[Pixman] Benchmarked: [PATCH 1/4] Change conditions for setting FAST_PATH_SAMPLES_COVER_CLIP flags

Wed Sep 16 07:30:44 PDT 2015

On Wed, 16 Sep 2015 12:25:59 +0100, Pekka Paalanen <ppaalanen at gmail.com> wrote:
> I tried both "image" and "image16" on an x86_64 (Sandybridge), and got
> no performance differences in the trimmed-cairo-traces set in either
> baseline/cleanup or cleanup/tight.
>
> I also tried with PIXMAN_DISABLE=ssse3 and still got no difference. I
> verified I am really running what I think I am by editing Pixman and
> seeing the effect in the benchmark.
>
> Am I missing something?

Well, there has been a long and tangled history behind this change at
this point. I'll admit my twin motivations were code cleanup and making
it possible to measure the speed of bilinear operations using a
benchmarker, but it's also ended up spawning the creation of affine-bench
and cover-test, which isn't a bad thing.

Just by thinking things through, I realised that we would regularly fail
to hit COVER paths if Pixman's caller set the scale factors such that the
centre of the outermost destination pixels aligned with the centre of the
outermost source pixels.

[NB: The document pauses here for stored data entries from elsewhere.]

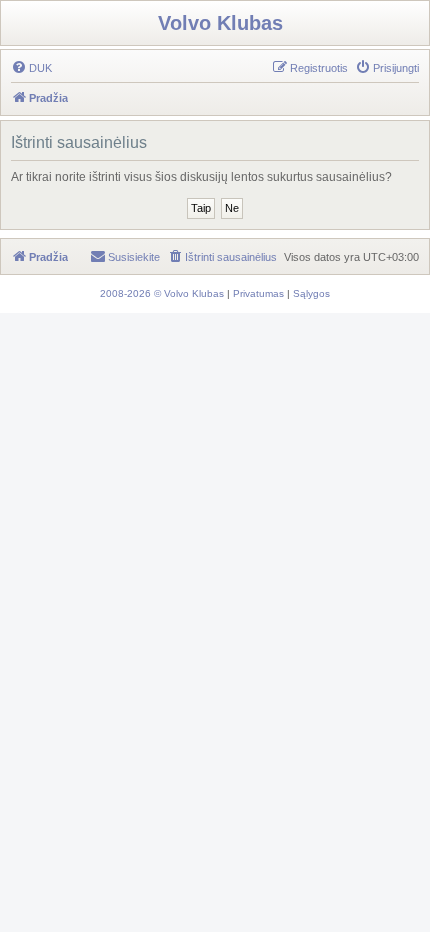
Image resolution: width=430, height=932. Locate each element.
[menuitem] (31, 68)
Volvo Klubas (220, 23)
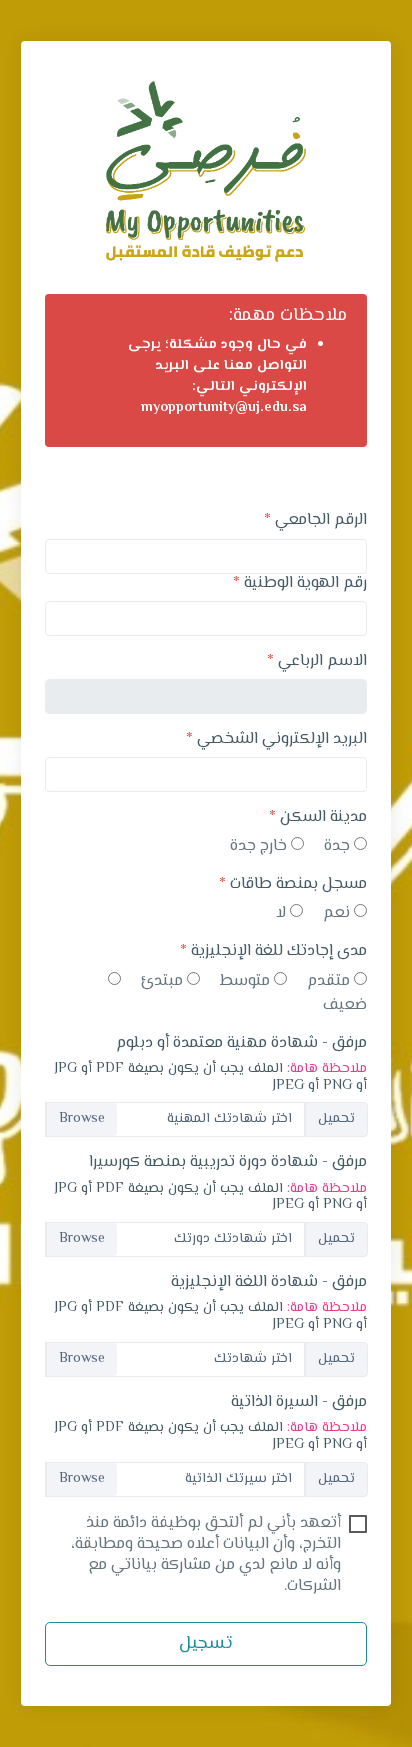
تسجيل (206, 1644)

There has been some argument about whether this
is representative of how Pixman should be used. I happen to think this is
a perfectly reasonable thing to expect Pixman to support, but there are
other models you can follow, notably setting the scale factors such that
the outer edges of the outermost destination pixels align to the outer
edges of the outermost source pixels. If the Cairo traces are using this
latter model, then it's understandable if you aren't hitting the edge
case that I'm concerned about very often.

The useful thing about the scaled-in-one-axis-only example is that on the
axis that isn't scaled, there is no dispute about how you set the scale
factors, so it sidesteps this argument.

> Should I run the same on rpi2? Or is the best effect on the fast paths
> we haven't merged yet?

The get a sizeable speed difference, you need two things:
1) a plot geometry that aligns the centres of the high-coordinate pixels
of the source and destination
2) a reasonable speed difference between COVER and repeat fast paths or
iterators

At present, the speed difference will be most marked when you are using
the bilinear iterators from pixman-fast-path.c or pixman-ssse3.c, which
are both currently restricted to COVER plots of a8r8g8b8 source images
only. If you test on a Raspberry Pi 2, then you also need to allow for
the fact that the ARMv7 implementation has bilinear fast paths for
src_8888_8888, src_8888_0565, over_8888_8888 and add_8888_8888, for most
types of image repeat as well as for COVER, so these reduce the
applicability of the iterator still further.

In my patch series from last year, I added ARMv6 bilinear iterators for
COVER plots of a8r8g8b8, x8r8g8b8, r5g6b5 and a8 images. Of course, you
won't be seeing the effect of these because they haven't been accepted
yet - but when (I hope) they are then having the new COVER_CLIP
definition in place should help demonstrate their effectiveness.
Basically, these are all just pieces of one big jigsaw puzzle.

> Or maybe our test set is not enough? I recall having some problems with
> that in the past.

Yes, I know I have a number of fast paths queued up which were not
represented at all in the Cairo perf traces, but were being hammered by
the Epiphany browser on the Raspberry Pi. I'm not sure how we justify
their inclusion if the Cairo perf traces is the only criterion allowed. I
hope there will be some flexibility in this respect.

If you want a more real-world example of when you might encounter
bilinear scaling in one axis only, here's one that I think is plausible.
Consider screen grabs of taken of an NTSC SD video at ITU656 sample
positions (720x480) - or equally the output of a codec for a video at
that resolution. Now try to display it with bilinear scaling at the
correct aspect ratio on a display with square pixels: the destination
rectangle will likely be chosen to be 640x480, with a vertical pixel
increment of 1 and a horizontal pixel increment of 1.125. There's also a
reasonable chance that you'll also be wanting to re-plot this 30 times
per second, for obvious reasons. You'd hope that this could be achieved
using a COVER fast path or iterator, but with the current flag
definitions, they can't be used.

Ben